Selective Curiosity

IBM Fellow Jeff Jonas seeks ‘maybes that matter’

iStock-545793676

Standing on the grounds of the U.S. Capitol, one hears birds, buses, and the chattering of tourists. Off in the distance is a siren, the overhead whir of a helicopter, the clanging of a construction site. In the nation’s capital, these sounds are typical, and they generally don’t elicit inquisitiveness. Throw the crack of a gunshot into the mix, and one instantly becomes quite curious.

This is what IBM Fellow and USGIF board member Jeff Jonas has coined “Selective Curiosity.”

“You can’t be curious about everything,” Jonas said, noting that the out-of-the-ordinary cannot always invoke our curiosity either. “There are simply not enough free computational cycles to investigate everything.”

In his lab, Jonas is developing Selective Curiosity features, in which a machine will not only determine it needs more information to reach a conclusion, but independently seek the information from sources such as Google or LexisNexis.

In a 2014 blog post, Jonas wrote that his G2 Selective Curiosity tool—which he hopes to reveal later this year—“finds a maybe that would matter.” In the Intelligence Community, machines routinely produce “maybes.” In such situations, this new technology aims to help a machine determine what it wishes it knew (i.e., an individual’s employer or home address) and figure out where it should go to find the answer.

# Dataset excerpt
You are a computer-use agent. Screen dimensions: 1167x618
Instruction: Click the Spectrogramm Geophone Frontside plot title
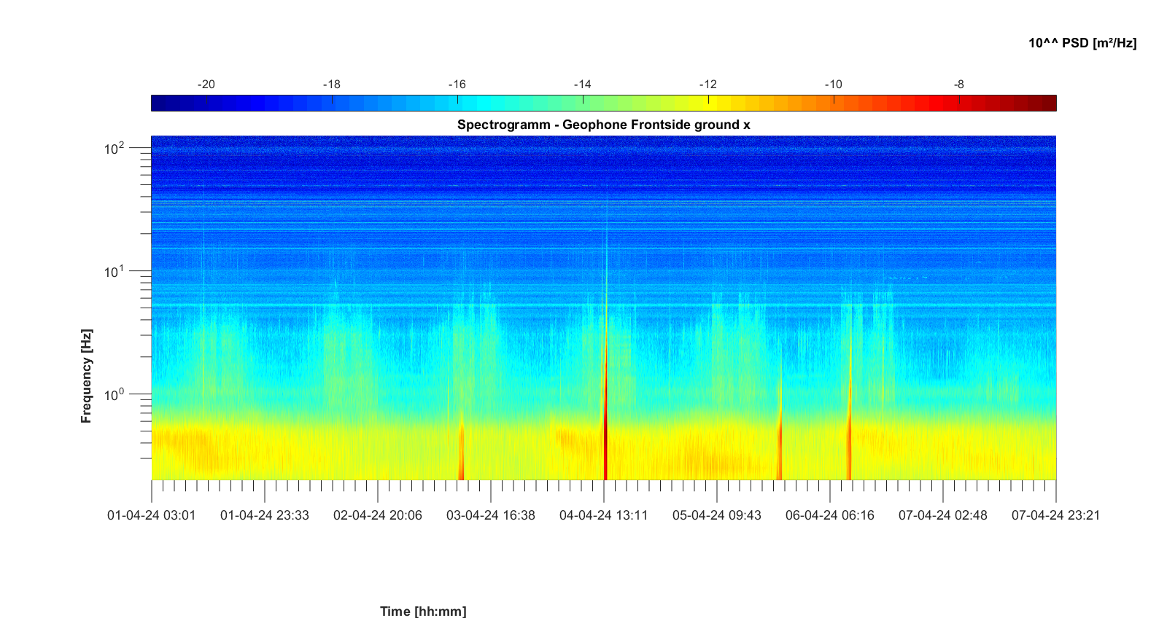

# Your objective
Please write out the part of the Selective Curiosity text above word for word, starting at "In his lab, Jonas" and ending at "find the answer.".

# Exercise result
In his lab, Jonas is developing Selective Curiosity features, in which a machine will not only determine it needs more information to reach a conclusion, but independently seek the information from sources such as Google or LexisNexis.

In a 2014 blog post, Jonas wrote that his G2 Selective Curiosity tool—which he hopes to reveal later this year—“finds a maybe that would matter.” In the Intelligence Community, machines routinely produce “maybes.” In such situations, this new technology aims to help a machine determine what it wishes it knew (i.e., an individual’s employer or home address) and figure out where it should go to find the answer.